It’s mid-December. Do you know where your Healthcare Flexible Spending Account (FSA) contribution are? If it’s still sitting in your FSA, your employer may be waiting to pocket it shortly (subject to possible carryover or grace period). Money.com analyzed government data and found some concerning stats on these “use-it-or-lose-it” accounts: Workers Lose $3 Billion a Year in FSA Contributions (and Employers Get to Keep It). Here are some highlights:
- About 40% of the private workforce has access to FSAs.
- 44% of workers with FSAs in 2019 forfeited money. On average, the amount lost totals $339 per person. In 2020, those numbers went up: 48% forfeited some amount, while the average amount was $408.
- In total, FSA holders forfeited an estimated total of $7.2 billion in 2019 and 2020.
- Legally, all those billions of forfeited dollars are allowed to be kept by the employer.
This is why I send out a year-end reminder every year with ideas on how to use up your FSA funds. Amazon even has a special FSA-eligible page where you can link up your FSA/HSA debit cards and everything is already filtered for your convenience.
The flip side: Your employer can’t claw back spent funds, even if you use your entire annual allowance early on in the year, and your employment ends mid-year.

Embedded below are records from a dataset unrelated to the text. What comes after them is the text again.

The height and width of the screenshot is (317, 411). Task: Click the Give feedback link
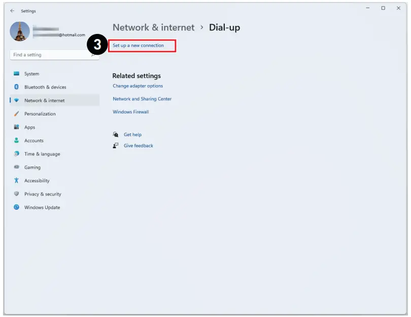(138, 146)
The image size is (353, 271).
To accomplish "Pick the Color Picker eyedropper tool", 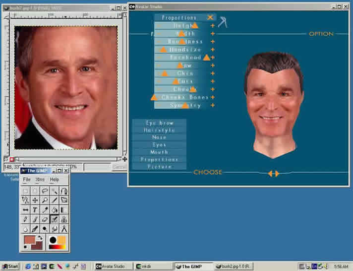I will tap(45, 209).
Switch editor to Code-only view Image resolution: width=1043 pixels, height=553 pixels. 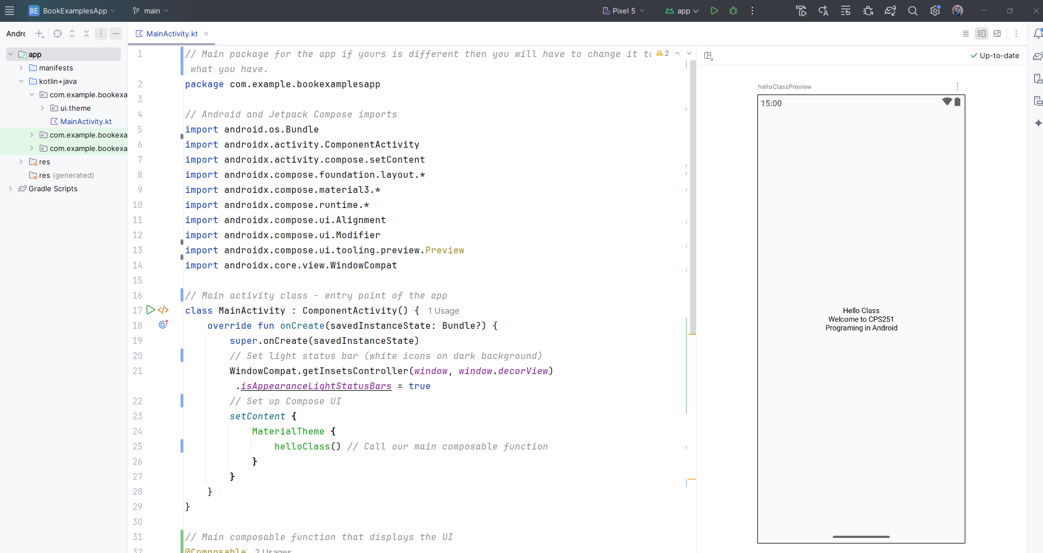tap(965, 34)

Let’s say you set aside the maximum $3,050 for 2023, and have corrective eye surgery in January, spend it all, and get reimbursed for the full $3,050. Even if you get fired in February and have only had about $250 in salary deferral contributions, you are not on the hook for anything further.

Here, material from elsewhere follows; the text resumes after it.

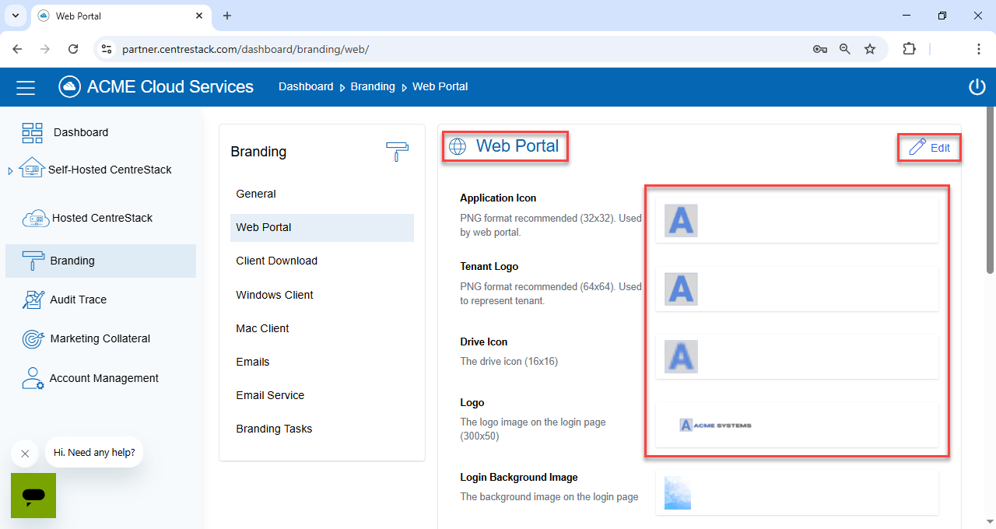The image size is (996, 529).
Task: Expand the Self-Hosted CentreStack tree node
Action: pos(10,170)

From this SHRM article (HR site for employers):
Generally, the uniform coverage rule does not allow employers to charge an employee for the balance of a health flexible spending account (FSA) if the employee leaves employment mid-year. The rule requires that the full amount elected by an employee for an FSA must be available for reimbursement at any time during the coverage period or plan year. Employers cannot limit the amount of reimbursement to the amount the employee has contributed thus far during the plan year. Additionally, employee contributions may not be accelerated based on the employee’s incurred claims and reimbursements.
This supposedly makes it “fair” that the employer keeps unused FSA funds, but I am willing to bet that the amount of unused contributions far outweighs the used-early-then-left-work funds.

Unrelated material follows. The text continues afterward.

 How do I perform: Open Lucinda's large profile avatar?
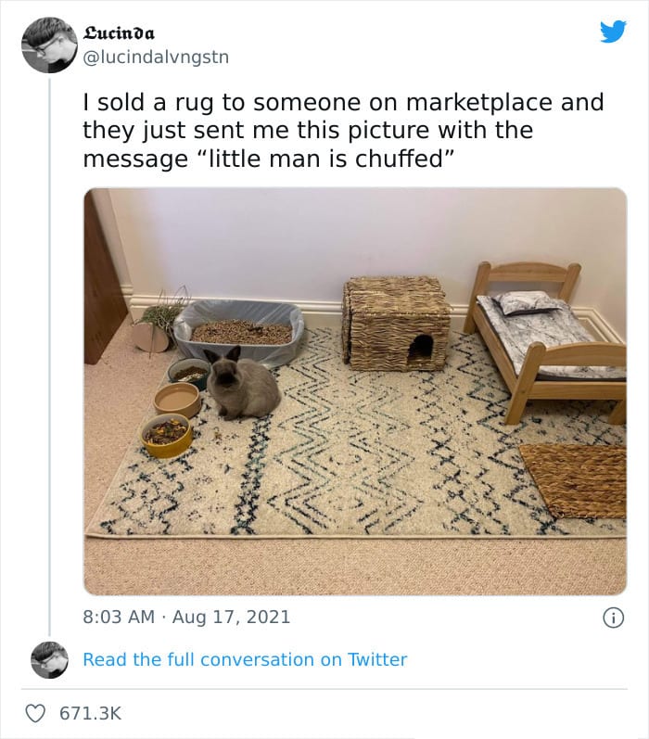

does this even apply to the Fed? aka federal employees.
I believe FSAFEDS has to follow the same IRS rules for HCFSAs as private employers. This link suggests FSAFEDS does opt to offer a carryover benefit, but if you exceed that you are still subject to forfeiture.
https://www.fsafeds.com/support/faq/all/1059
At least for federal employees (may be the same for everyone), employees keeping the same job can carryover up to $600 from the prior year’s FSA to the next calendar year.